* WHAT IS REQUIRED: Would you please output only the lines from the one containing "Contact Us (189, 4)" through the end of the entries below, exactly as written?

Pixel coordinate grounding data:
▼▼▼
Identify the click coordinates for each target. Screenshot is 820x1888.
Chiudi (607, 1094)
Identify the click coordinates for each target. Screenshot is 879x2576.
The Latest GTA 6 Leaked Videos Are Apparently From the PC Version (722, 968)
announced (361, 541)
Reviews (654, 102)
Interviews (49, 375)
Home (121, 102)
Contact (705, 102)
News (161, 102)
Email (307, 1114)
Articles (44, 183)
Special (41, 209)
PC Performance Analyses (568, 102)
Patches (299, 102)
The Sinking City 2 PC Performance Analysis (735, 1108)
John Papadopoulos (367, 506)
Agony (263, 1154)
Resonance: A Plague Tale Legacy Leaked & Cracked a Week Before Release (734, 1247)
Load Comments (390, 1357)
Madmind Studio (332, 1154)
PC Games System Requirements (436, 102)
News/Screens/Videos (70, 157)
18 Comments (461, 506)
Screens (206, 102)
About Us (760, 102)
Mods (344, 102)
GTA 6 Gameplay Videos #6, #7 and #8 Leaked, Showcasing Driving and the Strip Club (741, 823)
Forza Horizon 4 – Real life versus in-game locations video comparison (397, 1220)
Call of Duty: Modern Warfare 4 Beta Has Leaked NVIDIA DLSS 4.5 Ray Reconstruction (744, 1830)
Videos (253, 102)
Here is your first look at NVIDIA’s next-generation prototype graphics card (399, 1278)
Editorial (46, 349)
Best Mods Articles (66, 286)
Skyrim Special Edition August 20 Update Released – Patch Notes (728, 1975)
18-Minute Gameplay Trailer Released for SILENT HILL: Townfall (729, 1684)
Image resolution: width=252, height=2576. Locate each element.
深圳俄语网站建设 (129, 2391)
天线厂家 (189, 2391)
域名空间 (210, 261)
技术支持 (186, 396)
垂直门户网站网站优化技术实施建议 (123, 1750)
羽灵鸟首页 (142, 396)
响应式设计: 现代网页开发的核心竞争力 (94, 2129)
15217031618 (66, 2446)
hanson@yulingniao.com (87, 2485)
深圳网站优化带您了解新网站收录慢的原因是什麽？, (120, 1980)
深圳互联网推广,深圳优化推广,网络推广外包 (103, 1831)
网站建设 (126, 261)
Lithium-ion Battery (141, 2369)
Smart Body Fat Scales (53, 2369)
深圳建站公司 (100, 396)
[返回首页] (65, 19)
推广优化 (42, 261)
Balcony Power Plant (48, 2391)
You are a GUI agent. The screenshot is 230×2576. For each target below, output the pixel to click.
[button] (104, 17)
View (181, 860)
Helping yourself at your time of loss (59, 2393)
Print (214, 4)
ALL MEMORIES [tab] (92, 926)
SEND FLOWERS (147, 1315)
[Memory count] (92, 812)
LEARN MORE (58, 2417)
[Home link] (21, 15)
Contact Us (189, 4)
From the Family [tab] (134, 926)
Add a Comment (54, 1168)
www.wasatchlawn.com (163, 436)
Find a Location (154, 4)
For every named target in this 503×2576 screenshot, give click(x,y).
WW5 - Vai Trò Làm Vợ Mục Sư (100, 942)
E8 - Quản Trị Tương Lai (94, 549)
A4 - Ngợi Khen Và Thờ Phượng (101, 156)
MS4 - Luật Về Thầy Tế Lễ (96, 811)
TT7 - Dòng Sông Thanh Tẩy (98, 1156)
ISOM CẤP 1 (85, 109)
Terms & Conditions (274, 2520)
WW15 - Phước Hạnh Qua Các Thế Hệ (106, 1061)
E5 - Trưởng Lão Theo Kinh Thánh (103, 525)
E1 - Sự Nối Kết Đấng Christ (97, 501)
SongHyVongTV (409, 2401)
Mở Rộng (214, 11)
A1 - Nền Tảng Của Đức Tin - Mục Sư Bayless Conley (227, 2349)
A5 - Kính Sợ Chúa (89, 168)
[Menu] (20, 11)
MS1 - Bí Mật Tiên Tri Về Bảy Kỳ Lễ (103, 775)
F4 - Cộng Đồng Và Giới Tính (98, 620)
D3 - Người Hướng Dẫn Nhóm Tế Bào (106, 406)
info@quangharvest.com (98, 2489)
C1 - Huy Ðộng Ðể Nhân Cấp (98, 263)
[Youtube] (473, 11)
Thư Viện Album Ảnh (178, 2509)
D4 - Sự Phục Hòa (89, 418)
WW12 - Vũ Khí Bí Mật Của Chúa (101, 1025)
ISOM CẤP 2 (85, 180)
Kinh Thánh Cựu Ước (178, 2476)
▲▲▲
* RESULT FOR THIS TASK:
Contact Us (189, 4)
From the Family [tab] (134, 926)
Add a Comment (54, 1168)
www.wasatchlawn.com (163, 436)
Find a Location (154, 4)
For every named target in this 503×2576 screenshot, give click(x,y).
WW5 - Vai Trò Làm Vợ Mục Sư (100, 942)
E8 - Quản Trị Tương Lai (94, 549)
A4 - Ngợi Khen Và Thờ Phượng (101, 156)
MS4 - Luật Về Thầy Tế Lễ (96, 811)
TT7 - Dòng Sông Thanh Tẩy (98, 1156)
ISOM CẤP 1 (85, 109)
Terms & Conditions (274, 2520)
WW15 - Phước Hạnh Qua Các Thế Hệ (106, 1061)
E5 - Trưởng Lão Theo Kinh Thánh (103, 525)
E1 - Sự Nối Kết Đấng Christ (97, 501)
SongHyVongTV (409, 2401)
Mở Rộng (214, 11)
A1 - Nền Tảng Của Đức Tin - Mục Sư Bayless Conley (227, 2349)
A5 - Kính Sợ Chúa (89, 168)
[Menu] (20, 11)
MS1 - Bí Mật Tiên Tri Về Bảy Kỳ Lễ (103, 775)
F4 - Cộng Đồng Và Giới Tính (98, 620)
D3 - Người Hướng Dẫn Nhóm Tế Bào (106, 406)
info@quangharvest.com (98, 2489)
C1 - Huy Ðộng Ðể Nhân Cấp (98, 263)
[Youtube] (473, 11)
Thư Viện Album Ảnh (178, 2509)
D4 - Sự Phục Hòa (89, 418)
WW12 - Vũ Khí Bí Mật Của Chúa (101, 1025)
ISOM CẤP 2 (85, 180)
Kinh Thánh Cựu Ước (178, 2476)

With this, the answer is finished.